However, since recursion is possible in Ink, it is still possible to iterate through a list with the caveat that there is some unexpected behavior that will throw up an error if you attempt an obvious implementation, as we will see below. This is how you might first attempt it:
=== function list_iteration(l, i) ===
~ temp length = LIST_COUNT(l)
{l(i)}
{i < length:
~ i += 1
~ list_iteration(l, i)
}
The function takes the list, and the initial integer value as its parameters, prints the content, and then if i
is less than the length value of the list, increments i
and calls the function again.
Unfortunately, if you write this code in Inky, it will throw up the following error: since 'l' is used as a divert target... it should be marked as -> l
. Needless to say, l is not a divert target, and if you try to implement the suggested change, it will not work. I believe this is an implementation bug.

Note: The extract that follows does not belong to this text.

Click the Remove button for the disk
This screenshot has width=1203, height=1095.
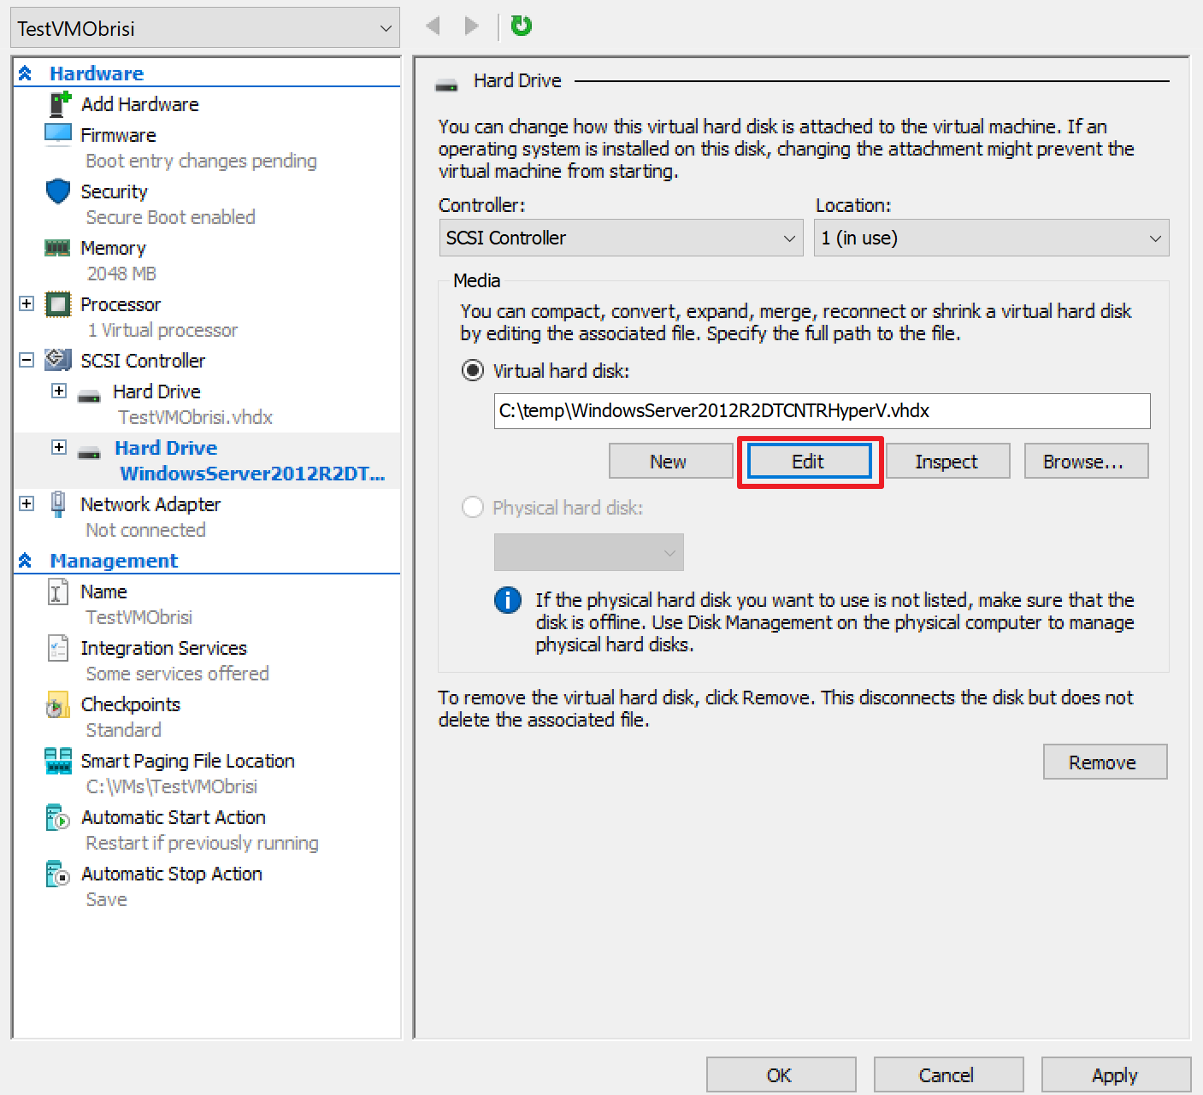1104,762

At present, we can work around this bug by reducing an abstraction, and not calling the list itself as a parameter. This makes our code less DRY if there are multiple lists that you need to iterate through, but since the alternative is a program that won’t execute that is the price you have to pay. The code below works for a list called Numbers
:
LIST Numbers = (one), (two), (three), (four)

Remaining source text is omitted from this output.